EXCERPT –
Segment Open

Musculoskeletal Conditions and World Health Organisation priorities

In 1976, at the World Health Assembly, the then Director-General of the World Health Organisation Halfdan Mahler said:” Perhaps the most fundamental difficulty in regard to rheumatic diseases is that the problem is insufficiently appreciated and understood. Critical to this lack of appreciation is an information deficit.”

In 2000, a WHO Scientific Group on the Burden of Musculoskeletal Conditions at the Start of the New Millenium met in Geneva. The meeting was opened by Dr. G. Harlem Brundtland, Director-General of the World Health Organisation. At the meeting Dr Brundtland mentioned that although the diseases that kill attract much of the public’s attention, musculoskeletal or rheumatic diseases are the major cause of morbidity throughout the world, having a substantial influence on health and quality of life, and inflicting an enormous burden of cost on health systems.

Most recently, in 2010, the WHO published its Global status report on non-communicable diseases 2010; the report confines itself to four NCD’s with high mortality: cancer, cardio-vascular, diabetes and chronic respiratory, there is scarcely a mention of musculoskeletal conditions, or any other non-communicable disease with low mortality and high morbidity rates.

On 19th – 20th September 2011, the UN held a summit, officially called the 'High-level Meeting of the United Nations General Assembly on the prevention and control of non-communicable diseases' .

The General Assembly, taking its lwead from the WHO, prioritized the same four types of non-communicable disease (NCD):

• cardiovascular diseases [heart or blood vessels (arteries and veins)]
• cancers
• chronic respiratory diseases
• diabetes  

By focussing on the four types of NCD that make the largest contribution to mortality the United Nations is leading national governments into prioritising non-communicable diseases with high mortality rather than on non-communicable diseases with high morbidity but low mortality of which musculoskeletal conditions is a major contributor.

So, a generation on from the statement of Halfdan Mahler, little appears to have changed at the WHO; raising awareness for MSC’s remains a priority. And that makes the work going on in the EUMUSC.net project most relevant.

Segment Closed

WORK TO COMPLETE – Rewrite the article on musculoskeletal conditions and WHO priorities, starting at the words "The General Assembly, taking" and stopping after "project most relevant.", and change "United Nations" to "UN".

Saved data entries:
Segment Open

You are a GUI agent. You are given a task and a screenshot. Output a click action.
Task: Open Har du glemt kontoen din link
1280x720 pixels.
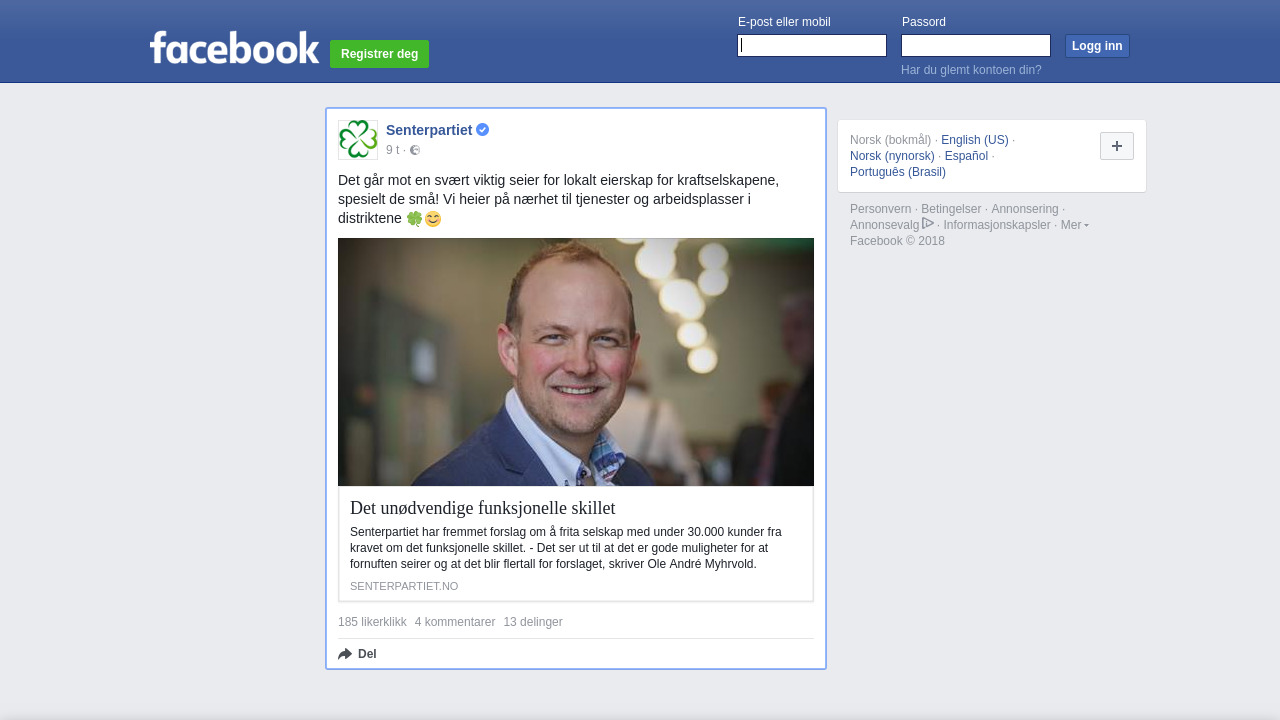click(x=971, y=70)
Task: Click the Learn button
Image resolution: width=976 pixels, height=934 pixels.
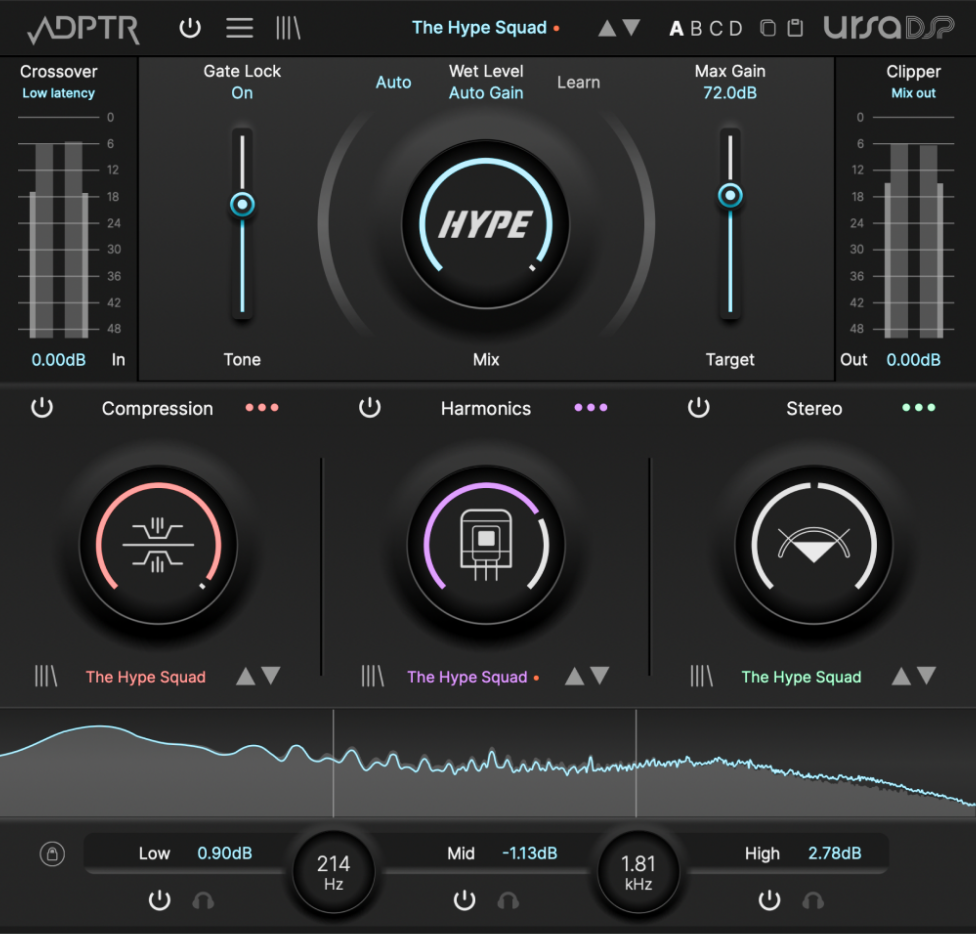Action: [x=578, y=83]

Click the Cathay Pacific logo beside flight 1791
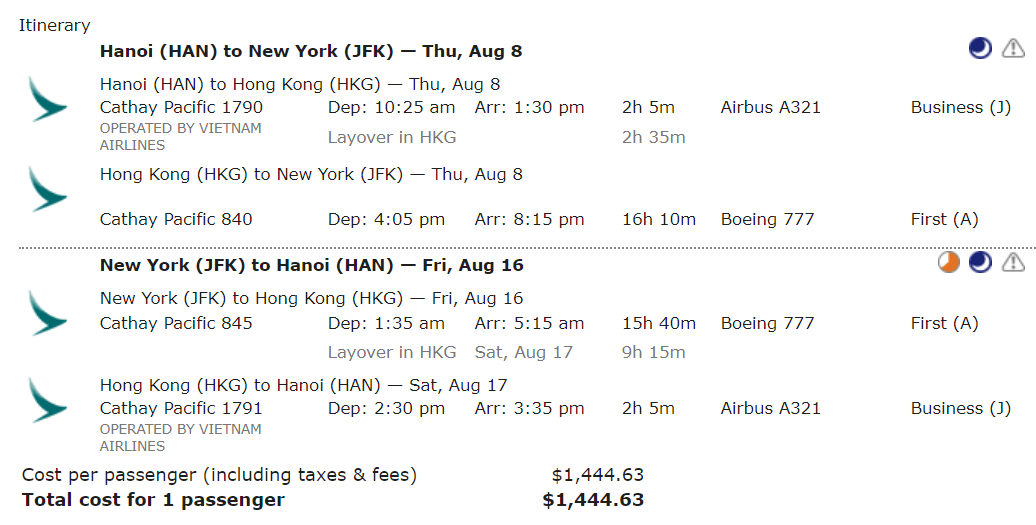tap(48, 400)
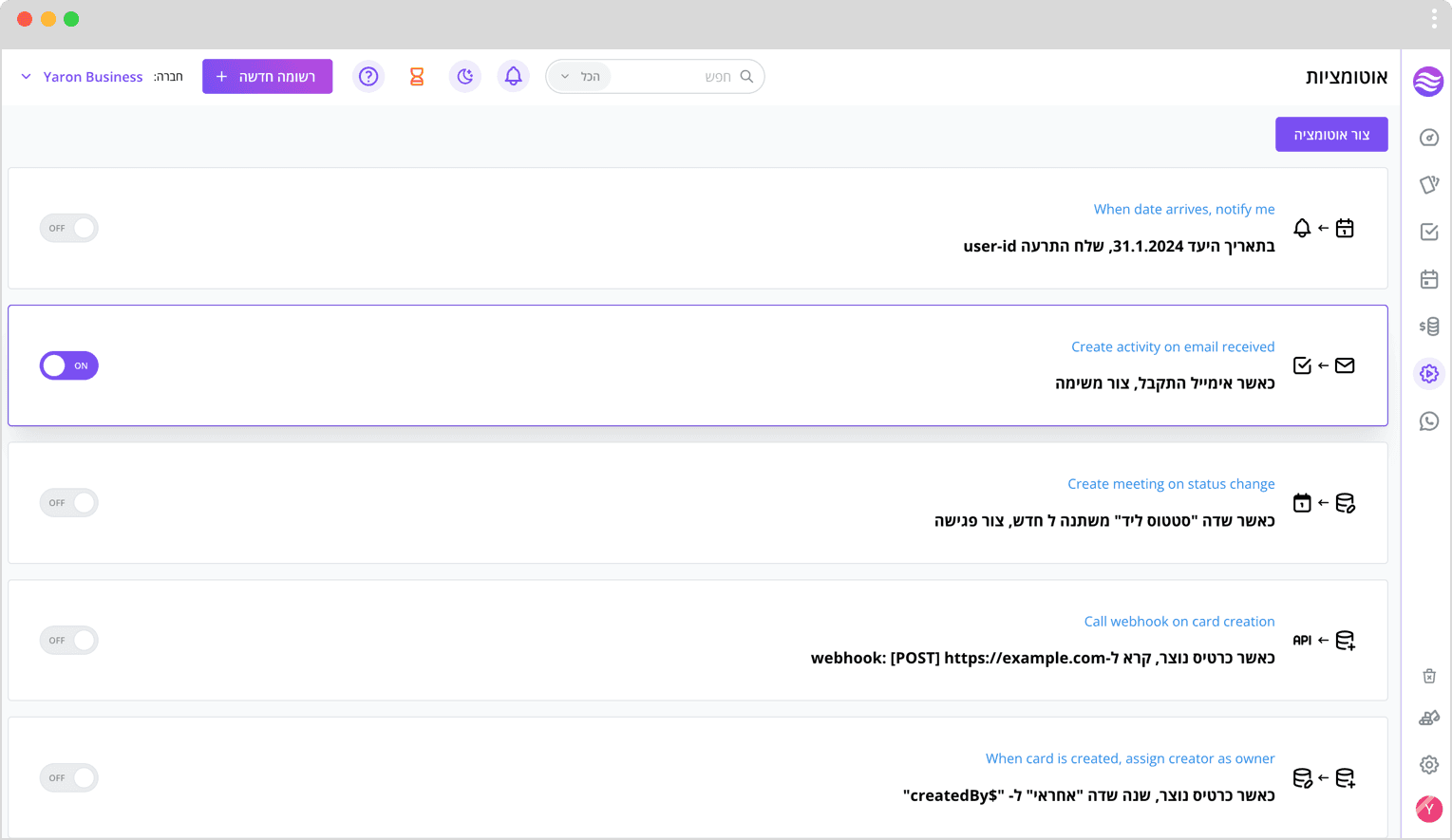Turn off 'Create activity on email received' toggle
Image resolution: width=1452 pixels, height=840 pixels.
point(68,365)
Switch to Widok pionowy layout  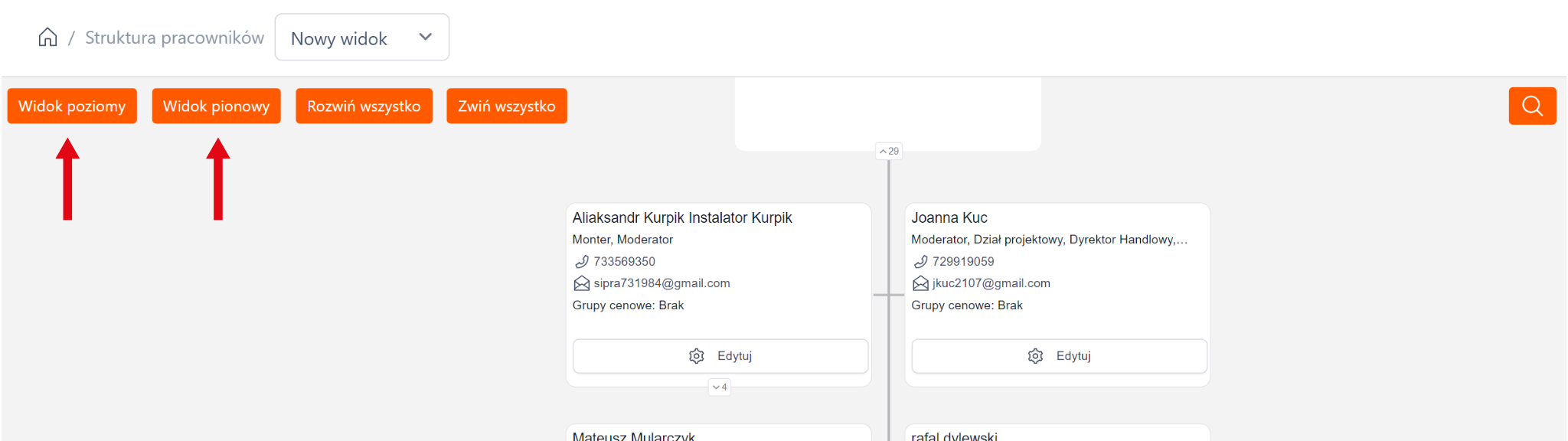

Segment Closed

ANSWER FOR THE TASK –
The General Assembly, taking its lwead from the WHO, prioritized the same four types of non-communicable disease (NCD):

• cardiovascular diseases [heart or blood vessels (arteries and veins)]
• cancers
• chronic respiratory diseases
• diabetes  

By focussing on the four types of NCD that make the largest contribution to mortality the UN is leading national governments into prioritising non-communicable diseases with high mortality rather than on non-communicable diseases with high morbidity but low mortality of which musculoskeletal conditions is a major contributor.

So, a generation on from the statement of Halfdan Mahler, little appears to have changed at the WHO; raising awareness for MSC’s remains a priority. And that makes the work going on in the EUMUSC.net project most relevant.